* PROBLEM TO WORK ON: Every line of the material is to be duplicated precisely.

• • • • •

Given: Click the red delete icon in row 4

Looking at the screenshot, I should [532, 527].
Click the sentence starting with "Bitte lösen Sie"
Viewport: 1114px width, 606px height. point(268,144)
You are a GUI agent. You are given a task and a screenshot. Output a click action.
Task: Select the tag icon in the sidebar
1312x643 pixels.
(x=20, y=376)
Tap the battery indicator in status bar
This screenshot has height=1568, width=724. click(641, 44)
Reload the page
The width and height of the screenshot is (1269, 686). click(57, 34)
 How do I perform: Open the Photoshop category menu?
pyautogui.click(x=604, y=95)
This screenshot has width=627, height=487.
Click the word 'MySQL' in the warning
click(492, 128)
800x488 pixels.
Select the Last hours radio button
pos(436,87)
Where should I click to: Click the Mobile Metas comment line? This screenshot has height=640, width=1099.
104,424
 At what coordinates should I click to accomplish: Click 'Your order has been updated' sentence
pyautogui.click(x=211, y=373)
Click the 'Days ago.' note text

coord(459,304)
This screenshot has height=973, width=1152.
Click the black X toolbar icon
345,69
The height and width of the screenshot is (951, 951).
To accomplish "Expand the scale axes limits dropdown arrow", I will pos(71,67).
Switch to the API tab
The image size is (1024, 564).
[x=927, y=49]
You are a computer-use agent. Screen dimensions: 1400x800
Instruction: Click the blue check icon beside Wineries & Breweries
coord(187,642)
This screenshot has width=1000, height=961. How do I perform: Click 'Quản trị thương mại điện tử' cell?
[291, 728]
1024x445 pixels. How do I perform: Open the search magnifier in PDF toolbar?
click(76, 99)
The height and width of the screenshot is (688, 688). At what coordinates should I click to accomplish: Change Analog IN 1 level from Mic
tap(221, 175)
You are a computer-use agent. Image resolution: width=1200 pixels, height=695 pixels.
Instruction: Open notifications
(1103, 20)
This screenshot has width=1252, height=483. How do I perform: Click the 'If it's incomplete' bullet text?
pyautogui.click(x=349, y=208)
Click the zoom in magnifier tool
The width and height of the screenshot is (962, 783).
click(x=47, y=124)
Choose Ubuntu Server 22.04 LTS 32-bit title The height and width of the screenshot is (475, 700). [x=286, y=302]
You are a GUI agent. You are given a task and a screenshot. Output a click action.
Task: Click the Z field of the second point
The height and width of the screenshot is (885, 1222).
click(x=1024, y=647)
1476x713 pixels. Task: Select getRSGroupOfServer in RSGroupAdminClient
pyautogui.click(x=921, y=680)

• • • • •

* WRITTEN ANSWER:
Given: Click the red delete icon in row 4

Looking at the screenshot, I should [532, 527].
Click the sentence starting with "Bitte lösen Sie"
Viewport: 1114px width, 606px height. point(268,144)
You are a GUI agent. You are given a task and a screenshot. Output a click action.
Task: Select the tag icon in the sidebar
1312x643 pixels.
(x=20, y=376)
Tap the battery indicator in status bar
This screenshot has height=1568, width=724. click(641, 44)
Reload the page
The width and height of the screenshot is (1269, 686). click(57, 34)
 How do I perform: Open the Photoshop category menu?
pyautogui.click(x=604, y=95)
This screenshot has width=627, height=487.
Click the word 'MySQL' in the warning
click(492, 128)
800x488 pixels.
Select the Last hours radio button
pos(436,87)
Where should I click to: Click the Mobile Metas comment line? This screenshot has height=640, width=1099.
104,424
 At what coordinates should I click to accomplish: Click 'Your order has been updated' sentence
pyautogui.click(x=211, y=373)
Click the 'Days ago.' note text

coord(459,304)
This screenshot has height=973, width=1152.
Click the black X toolbar icon
345,69
The height and width of the screenshot is (951, 951).
To accomplish "Expand the scale axes limits dropdown arrow", I will pos(71,67).
Switch to the API tab
The image size is (1024, 564).
[x=927, y=49]
You are a computer-use agent. Screen dimensions: 1400x800
Instruction: Click the blue check icon beside Wineries & Breweries
coord(187,642)
This screenshot has width=1000, height=961. How do I perform: Click 'Quản trị thương mại điện tử' cell?
[291, 728]
1024x445 pixels. How do I perform: Open the search magnifier in PDF toolbar?
click(76, 99)
The height and width of the screenshot is (688, 688). At what coordinates should I click to accomplish: Change Analog IN 1 level from Mic
tap(221, 175)
You are a computer-use agent. Image resolution: width=1200 pixels, height=695 pixels.
Instruction: Open notifications
(1103, 20)
This screenshot has width=1252, height=483. How do I perform: Click the 'If it's incomplete' bullet text?
pyautogui.click(x=349, y=208)
Click the zoom in magnifier tool
The width and height of the screenshot is (962, 783).
click(x=47, y=124)
Choose Ubuntu Server 22.04 LTS 32-bit title The height and width of the screenshot is (475, 700). [x=286, y=302]
You are a GUI agent. You are given a task and a screenshot. Output a click action.
Task: Click the Z field of the second point
The height and width of the screenshot is (885, 1222).
click(x=1024, y=647)
1476x713 pixels. Task: Select getRSGroupOfServer in RSGroupAdminClient
pyautogui.click(x=921, y=680)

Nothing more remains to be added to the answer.